Personal information
- Full name: Gabriela Guillén Álvarez
- Date of birth: 1 March 1992 (age 34)
- Place of birth: Tibás, Costa Rica
- Height: 1.57 m (5 ft 2 in)
- Position: Defender

College career
- Years: Team / Apps / (Gls)
- 2009–2013: Creighton Bluejays

Senior career*
- Years: Team / Apps / (Gls)
- 2013–2019: Saprissa FF / – / (–)
- 2020: Þór/KA / 12 / (0)
- 2020–2024: Alajuelense FF / – / (–)
- 2024–2025: Dallas Trinity / 7 / (0)
- 2024: → Houston Dash / 0 / (0)

International career^{‡}
- 2007–2008: Costa Rica U17 / 6 / (0)
- 2009–2011: Costa Rica U20 / 4 / (0)
- 2012–: Costa Rica / 88 / (2)

Medal record
Women's football
Representing Costa Rica
Pan American Games
| Bronze medal – third place | 2019 Lima | Team |

= Gabriela Guillén =

Costa Rican footballer (born 1992)

Gabriela Guillén Álvarez (born 1 March 1992) is a Costa Rican professional footballer who plays as a defender for the Costa Rica national team.

== Professional career ==
Guillén has played football for clubs in Costa Rica and Iceland. Since 2020, she has played for Alajuelense Fútbol Femenino. Guillén began her career with Alajuelense's city rivals Saprissa Fútbol Femenino, and played one season with Icelandic Úrvalsdeild kvenna club Þór/KA.

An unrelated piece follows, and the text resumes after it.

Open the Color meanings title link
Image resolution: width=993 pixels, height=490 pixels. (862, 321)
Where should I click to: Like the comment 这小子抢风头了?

=== Dallas Trinity FC, 2024–2025 ===
In July 2024, Guillén signed with Dallas Trinity FC.

====Loan to Houston Dash====
On September 21, 2024, Guillén and teammate Gracie Brian, signed for NWSL club Houston Dash on a short-term loan agreement.

== International career ==
Gabriela played for Costa Rica against the United States in 2012.

Guillén has participated in under-17 and under-20 World Cups with Costa Rica, playing two matches in FIFA U-17 Women's World Cup New Zealand 2008 against Ghana and Germany, and playing no matches in the FIFA U-20 Women's World Cup Germany 2010.

In 2014 she was part of the Costa Rican team that qualified for the first time to a senior world cup, in this case the 2015 FIFA Women's World Cup, in which then she participated in one match against Spain.

She was also part of the Costa Rica Women's National Football Team that won a silver medal in the 2018 Central American and Caribbean Games. Later that same year, she was called to play with Costa Rica in the 2019 FIFA Women's World Cup qualification, which Costa Rica failed to qualify.

==Personal==
Guillén married her partner of ten years in April 2023.